### Task to carry out
Your task is to print every entry below exactly as given.

### Stored data
□ □ □

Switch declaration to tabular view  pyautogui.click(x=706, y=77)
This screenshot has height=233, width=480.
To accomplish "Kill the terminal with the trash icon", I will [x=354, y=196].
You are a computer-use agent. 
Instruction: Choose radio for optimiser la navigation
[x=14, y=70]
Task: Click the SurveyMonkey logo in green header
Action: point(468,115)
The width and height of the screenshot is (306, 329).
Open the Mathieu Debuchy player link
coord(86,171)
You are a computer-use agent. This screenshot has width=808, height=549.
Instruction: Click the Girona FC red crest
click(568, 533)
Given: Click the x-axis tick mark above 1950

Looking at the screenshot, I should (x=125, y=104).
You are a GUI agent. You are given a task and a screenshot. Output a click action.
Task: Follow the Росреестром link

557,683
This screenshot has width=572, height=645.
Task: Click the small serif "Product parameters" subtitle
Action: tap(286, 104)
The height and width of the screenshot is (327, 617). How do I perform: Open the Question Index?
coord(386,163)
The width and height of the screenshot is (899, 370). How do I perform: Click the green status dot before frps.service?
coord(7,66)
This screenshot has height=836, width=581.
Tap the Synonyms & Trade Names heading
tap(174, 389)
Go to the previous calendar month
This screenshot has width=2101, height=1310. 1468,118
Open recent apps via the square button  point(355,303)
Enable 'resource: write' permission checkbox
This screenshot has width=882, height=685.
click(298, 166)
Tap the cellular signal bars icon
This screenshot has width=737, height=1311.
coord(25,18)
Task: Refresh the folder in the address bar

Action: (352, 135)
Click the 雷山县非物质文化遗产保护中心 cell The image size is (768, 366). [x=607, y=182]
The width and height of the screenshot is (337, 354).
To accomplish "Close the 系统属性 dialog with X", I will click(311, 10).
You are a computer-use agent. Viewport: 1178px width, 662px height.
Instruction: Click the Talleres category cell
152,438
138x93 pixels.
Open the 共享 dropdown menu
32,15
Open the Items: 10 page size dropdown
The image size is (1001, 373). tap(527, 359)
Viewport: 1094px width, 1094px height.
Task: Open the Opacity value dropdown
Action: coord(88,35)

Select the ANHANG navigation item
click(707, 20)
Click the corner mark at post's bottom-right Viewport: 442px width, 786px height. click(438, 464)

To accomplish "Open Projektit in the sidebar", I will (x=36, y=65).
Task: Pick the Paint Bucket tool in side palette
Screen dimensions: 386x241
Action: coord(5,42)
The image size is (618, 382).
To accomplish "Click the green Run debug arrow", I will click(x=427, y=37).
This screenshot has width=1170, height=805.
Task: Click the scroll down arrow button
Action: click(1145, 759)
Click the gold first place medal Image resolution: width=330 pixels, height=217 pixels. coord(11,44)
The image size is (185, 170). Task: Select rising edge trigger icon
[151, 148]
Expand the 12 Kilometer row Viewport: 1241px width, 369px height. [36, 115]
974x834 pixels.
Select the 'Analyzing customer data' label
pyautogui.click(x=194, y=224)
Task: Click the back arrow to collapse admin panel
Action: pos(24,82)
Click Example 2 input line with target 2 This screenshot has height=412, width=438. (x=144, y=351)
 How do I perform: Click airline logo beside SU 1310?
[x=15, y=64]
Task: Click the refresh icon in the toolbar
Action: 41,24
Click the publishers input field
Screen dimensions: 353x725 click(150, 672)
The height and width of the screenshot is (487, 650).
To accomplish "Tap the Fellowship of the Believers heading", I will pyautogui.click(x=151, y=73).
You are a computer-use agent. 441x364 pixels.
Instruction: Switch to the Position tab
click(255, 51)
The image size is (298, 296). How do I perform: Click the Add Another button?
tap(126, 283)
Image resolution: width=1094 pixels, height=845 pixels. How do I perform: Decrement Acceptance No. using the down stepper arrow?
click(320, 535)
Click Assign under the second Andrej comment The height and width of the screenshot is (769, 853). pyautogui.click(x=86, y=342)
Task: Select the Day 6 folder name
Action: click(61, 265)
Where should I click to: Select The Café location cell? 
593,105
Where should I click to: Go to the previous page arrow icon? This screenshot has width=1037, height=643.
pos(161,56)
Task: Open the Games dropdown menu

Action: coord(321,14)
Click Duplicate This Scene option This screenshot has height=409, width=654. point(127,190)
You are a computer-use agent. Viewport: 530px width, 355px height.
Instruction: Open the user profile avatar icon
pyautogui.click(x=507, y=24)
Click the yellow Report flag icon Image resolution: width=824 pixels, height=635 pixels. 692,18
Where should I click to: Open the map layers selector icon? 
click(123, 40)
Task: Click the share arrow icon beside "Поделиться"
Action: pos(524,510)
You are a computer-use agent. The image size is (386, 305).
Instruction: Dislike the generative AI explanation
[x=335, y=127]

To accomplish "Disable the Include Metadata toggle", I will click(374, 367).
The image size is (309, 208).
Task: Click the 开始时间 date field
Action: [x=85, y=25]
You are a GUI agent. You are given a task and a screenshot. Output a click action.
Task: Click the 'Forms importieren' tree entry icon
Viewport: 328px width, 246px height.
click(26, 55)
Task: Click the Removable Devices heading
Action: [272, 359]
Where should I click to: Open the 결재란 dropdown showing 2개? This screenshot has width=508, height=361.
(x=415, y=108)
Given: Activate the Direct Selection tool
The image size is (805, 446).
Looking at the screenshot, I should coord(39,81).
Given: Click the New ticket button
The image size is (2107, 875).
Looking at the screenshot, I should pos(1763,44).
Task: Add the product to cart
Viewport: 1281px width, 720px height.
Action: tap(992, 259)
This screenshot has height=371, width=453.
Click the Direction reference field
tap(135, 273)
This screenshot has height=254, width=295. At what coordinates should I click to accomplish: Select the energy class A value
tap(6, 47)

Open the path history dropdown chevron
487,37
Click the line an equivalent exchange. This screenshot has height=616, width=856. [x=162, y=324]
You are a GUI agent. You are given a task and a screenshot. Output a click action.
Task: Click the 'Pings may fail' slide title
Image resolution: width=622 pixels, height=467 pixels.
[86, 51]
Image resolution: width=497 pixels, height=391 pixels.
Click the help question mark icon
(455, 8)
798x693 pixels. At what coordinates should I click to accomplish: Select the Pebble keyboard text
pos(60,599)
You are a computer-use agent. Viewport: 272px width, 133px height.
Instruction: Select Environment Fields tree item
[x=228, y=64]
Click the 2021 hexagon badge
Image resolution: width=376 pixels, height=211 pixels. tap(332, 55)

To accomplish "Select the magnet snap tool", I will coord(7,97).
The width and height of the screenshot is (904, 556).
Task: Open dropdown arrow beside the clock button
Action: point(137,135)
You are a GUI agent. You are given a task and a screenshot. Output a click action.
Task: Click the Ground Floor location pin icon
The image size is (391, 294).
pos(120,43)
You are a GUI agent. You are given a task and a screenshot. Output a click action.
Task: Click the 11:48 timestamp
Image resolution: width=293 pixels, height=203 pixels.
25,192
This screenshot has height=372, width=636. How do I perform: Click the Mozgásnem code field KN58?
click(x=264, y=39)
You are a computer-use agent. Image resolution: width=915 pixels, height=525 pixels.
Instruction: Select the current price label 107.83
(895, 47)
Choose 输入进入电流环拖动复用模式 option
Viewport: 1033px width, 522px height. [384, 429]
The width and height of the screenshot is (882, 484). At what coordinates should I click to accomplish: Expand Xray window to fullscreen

□ □ □

### Output
Switch declaration to tabular view  pyautogui.click(x=706, y=77)
This screenshot has height=233, width=480.
To accomplish "Kill the terminal with the trash icon", I will [x=354, y=196].
You are a computer-use agent. 
Instruction: Choose radio for optimiser la navigation
[x=14, y=70]
Task: Click the SurveyMonkey logo in green header
Action: point(468,115)
The width and height of the screenshot is (306, 329).
Open the Mathieu Debuchy player link
coord(86,171)
You are a computer-use agent. This screenshot has width=808, height=549.
Instruction: Click the Girona FC red crest
click(568, 533)
Given: Click the x-axis tick mark above 1950

Looking at the screenshot, I should (x=125, y=104).
You are a GUI agent. You are given a task and a screenshot. Output a click action.
Task: Follow the Росреестром link

557,683
This screenshot has width=572, height=645.
Task: Click the small serif "Product parameters" subtitle
Action: tap(286, 104)
The height and width of the screenshot is (327, 617). How do I perform: Open the Question Index?
coord(386,163)
The width and height of the screenshot is (899, 370). How do I perform: Click the green status dot before frps.service?
coord(7,66)
This screenshot has height=836, width=581.
Tap the Synonyms & Trade Names heading
tap(174, 389)
Go to the previous calendar month
This screenshot has width=2101, height=1310. 1468,118
Open recent apps via the square button  point(355,303)
Enable 'resource: write' permission checkbox
This screenshot has width=882, height=685.
click(298, 166)
Tap the cellular signal bars icon
This screenshot has width=737, height=1311.
coord(25,18)
Task: Refresh the folder in the address bar

Action: (352, 135)
Click the 雷山县非物质文化遗产保护中心 cell The image size is (768, 366). [x=607, y=182]
The width and height of the screenshot is (337, 354).
To accomplish "Close the 系统属性 dialog with X", I will click(311, 10).
You are a computer-use agent. Viewport: 1178px width, 662px height.
Instruction: Click the Talleres category cell
152,438
138x93 pixels.
Open the 共享 dropdown menu
32,15
Open the Items: 10 page size dropdown
The image size is (1001, 373). tap(527, 359)
Viewport: 1094px width, 1094px height.
Task: Open the Opacity value dropdown
Action: coord(88,35)

Select the ANHANG navigation item
click(707, 20)
Click the corner mark at post's bottom-right Viewport: 442px width, 786px height. click(438, 464)

To accomplish "Open Projektit in the sidebar", I will (x=36, y=65).
Task: Pick the Paint Bucket tool in side palette
Screen dimensions: 386x241
Action: coord(5,42)
The image size is (618, 382).
To accomplish "Click the green Run debug arrow", I will click(x=427, y=37).
This screenshot has width=1170, height=805.
Task: Click the scroll down arrow button
Action: click(1145, 759)
Click the gold first place medal Image resolution: width=330 pixels, height=217 pixels. coord(11,44)
The image size is (185, 170). Task: Select rising edge trigger icon
[151, 148]
Expand the 12 Kilometer row Viewport: 1241px width, 369px height. [36, 115]
974x834 pixels.
Select the 'Analyzing customer data' label
pyautogui.click(x=194, y=224)
Task: Click the back arrow to collapse admin panel
Action: pos(24,82)
Click Example 2 input line with target 2 This screenshot has height=412, width=438. (x=144, y=351)
 How do I perform: Click airline logo beside SU 1310?
[x=15, y=64]
Task: Click the refresh icon in the toolbar
Action: 41,24
Click the publishers input field
Screen dimensions: 353x725 click(150, 672)
The height and width of the screenshot is (487, 650).
To accomplish "Tap the Fellowship of the Believers heading", I will pyautogui.click(x=151, y=73).
You are a computer-use agent. 441x364 pixels.
Instruction: Switch to the Position tab
click(255, 51)
The image size is (298, 296). How do I perform: Click the Add Another button?
tap(126, 283)
Image resolution: width=1094 pixels, height=845 pixels. How do I perform: Decrement Acceptance No. using the down stepper arrow?
click(320, 535)
Click Assign under the second Andrej comment The height and width of the screenshot is (769, 853). pyautogui.click(x=86, y=342)
Task: Select the Day 6 folder name
Action: click(61, 265)
Where should I click to: Select The Café location cell? 
593,105
Where should I click to: Go to the previous page arrow icon? This screenshot has width=1037, height=643.
pos(161,56)
Task: Open the Games dropdown menu

Action: coord(321,14)
Click Duplicate This Scene option This screenshot has height=409, width=654. point(127,190)
You are a computer-use agent. Viewport: 530px width, 355px height.
Instruction: Open the user profile avatar icon
pyautogui.click(x=507, y=24)
Click the yellow Report flag icon Image resolution: width=824 pixels, height=635 pixels. 692,18
Where should I click to: Open the map layers selector icon? 
click(123, 40)
Task: Click the share arrow icon beside "Поделиться"
Action: pos(524,510)
You are a computer-use agent. The image size is (386, 305).
Instruction: Dislike the generative AI explanation
[x=335, y=127]

To accomplish "Disable the Include Metadata toggle", I will click(374, 367).
The image size is (309, 208).
Task: Click the 开始时间 date field
Action: [x=85, y=25]
You are a GUI agent. You are given a task and a screenshot. Output a click action.
Task: Click the 'Forms importieren' tree entry icon
Viewport: 328px width, 246px height.
click(26, 55)
Task: Click the Removable Devices heading
Action: [272, 359]
Where should I click to: Open the 결재란 dropdown showing 2개? This screenshot has width=508, height=361.
(x=415, y=108)
Given: Activate the Direct Selection tool
The image size is (805, 446).
Looking at the screenshot, I should coord(39,81).
Given: Click the New ticket button
The image size is (2107, 875).
Looking at the screenshot, I should pos(1763,44).
Task: Add the product to cart
Viewport: 1281px width, 720px height.
Action: tap(992, 259)
This screenshot has height=371, width=453.
Click the Direction reference field
tap(135, 273)
This screenshot has height=254, width=295. At what coordinates should I click to accomplish: Select the energy class A value
tap(6, 47)

Open the path history dropdown chevron
487,37
Click the line an equivalent exchange. This screenshot has height=616, width=856. [x=162, y=324]
You are a GUI agent. You are given a task and a screenshot. Output a click action.
Task: Click the 'Pings may fail' slide title
Image resolution: width=622 pixels, height=467 pixels.
[86, 51]
Image resolution: width=497 pixels, height=391 pixels.
Click the help question mark icon
(455, 8)
798x693 pixels. At what coordinates should I click to accomplish: Select the Pebble keyboard text
pos(60,599)
You are a computer-use agent. Viewport: 272px width, 133px height.
Instruction: Select Environment Fields tree item
[x=228, y=64]
Click the 2021 hexagon badge
Image resolution: width=376 pixels, height=211 pixels. tap(332, 55)

To accomplish "Select the magnet snap tool", I will coord(7,97).
The width and height of the screenshot is (904, 556).
Task: Open dropdown arrow beside the clock button
Action: point(137,135)
You are a GUI agent. You are given a task and a screenshot. Output a click action.
Task: Click the Ground Floor location pin icon
The image size is (391, 294).
pos(120,43)
You are a GUI agent. You are given a task and a screenshot. Output a click action.
Task: Click the 11:48 timestamp
Image resolution: width=293 pixels, height=203 pixels.
25,192
This screenshot has height=372, width=636. How do I perform: Click the Mozgásnem code field KN58?
click(x=264, y=39)
You are a computer-use agent. Image resolution: width=915 pixels, height=525 pixels.
Instruction: Select the current price label 107.83
(895, 47)
Choose 输入进入电流环拖动复用模式 option
Viewport: 1033px width, 522px height. [384, 429]
The width and height of the screenshot is (882, 484). At what coordinates should I click to accomplish: Expand Xray window to fullscreen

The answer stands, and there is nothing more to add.